Blood Supply: The blood supply of the eye is derived from the ophthalmic artery via two separate systems, the retinal and uveal systems. The retina is supplied by a central artery passing in the substance of the optic nerve. This central artery of the retina branches from the centre of the optic papilla to give rise to end arteries which radiate over the surface of the retina; this system provides a unique view of the microcirculation when observed with an instrument called the ophthalmoscope. The uvea is supplied by branches of the ophthalmic artery which perforate the sclera. Venous drainage of the eye is through the choroidal vessels (ciliary veins) to the vorticose veins to either the superior or inferior ophthalmic veins, which eventually drain into the cavernous sinus. The scleral venous sinus is a specialized vascular structure encircling the anterior chamber, and is responsible for draining the excess aqueous humor (via the canal of Schlemm) to the venous circulation. Venous drainage of the retina is via the central vein of the retina which normally drains directly into the cavernous sinus (but may join the ophthalmic veins). Miscellaneous: Within the bony orbital cavity, the eye is supported by a loose packing of fatty connective tissue. The exposed surface of the eye is protected by the eyelids. The mucus-secreting epithelium lining the inner surface of the eyelids is reflected at the superior and inferior fornices on to the exposed surface of the sclera and is known as the conjunctiva. The conjunctiva and cornea are moistened and cleansed by watery secretions from the lacrimal gland, a small flattened gland located at the upper lateral aspect of the eye. Modified sebaceous glands and apocrine sweat glands of the eyelid provide a superficial oily layer which inhibits evaporation. Tears drain to the inner aspect of the eye and thence into the nasal cavity via the nasolacrimal duct.
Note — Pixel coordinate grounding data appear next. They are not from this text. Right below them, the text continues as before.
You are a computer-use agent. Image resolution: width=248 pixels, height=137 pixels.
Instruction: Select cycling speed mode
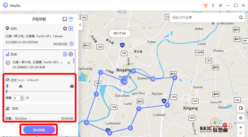coord(21,86)
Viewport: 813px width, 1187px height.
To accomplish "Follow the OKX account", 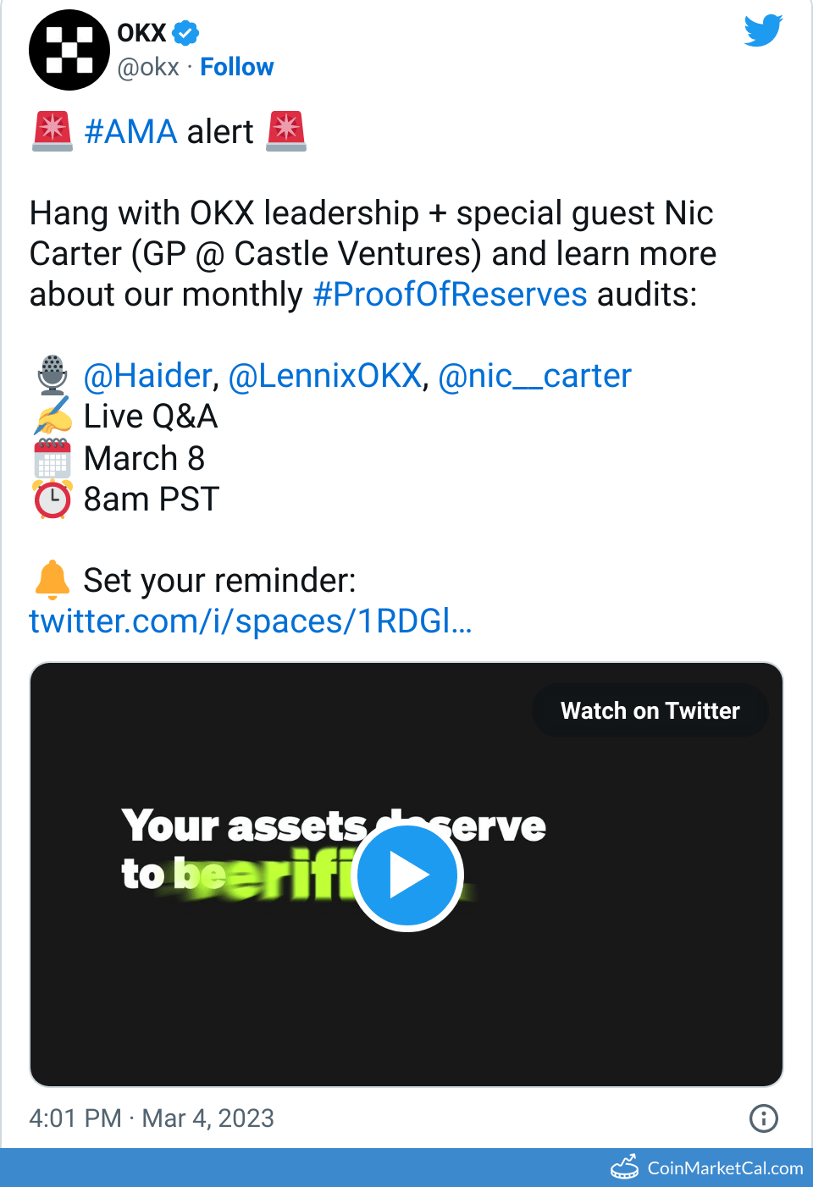I will tap(236, 67).
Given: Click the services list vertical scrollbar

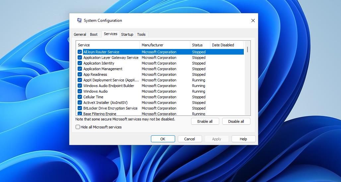Looking at the screenshot, I should [x=247, y=79].
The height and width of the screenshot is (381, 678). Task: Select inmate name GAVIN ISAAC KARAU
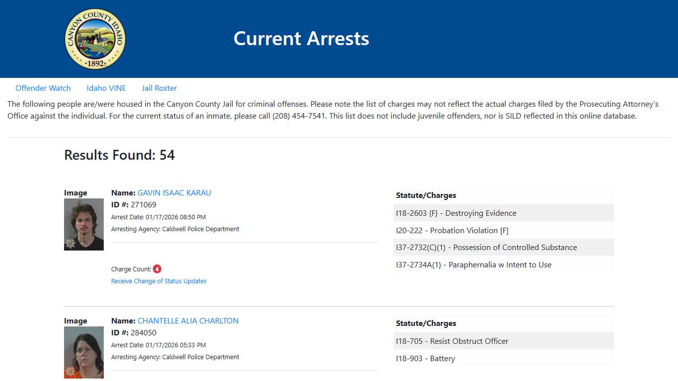174,192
EXTERNAL EARAURICLE Auricle (pinna) - The auricle is composed of elastic cartilage covered by a thin skin extending into the external acoustic meatus. The auricle is held to the skull by ligaments and muscle. The parts of the auricle are: 1. Helix - the rim of the auricle on the superior and posterior free margin. 2. Antihelix - internal to the helix. A semicircular prominence located anterior and inferior to the helix. Its superior portion divides into the crura. 3. Concha Deep fossa anterior to the antihelix. 4. Tragus - Small projection immediately anterior to the external opening of the ear.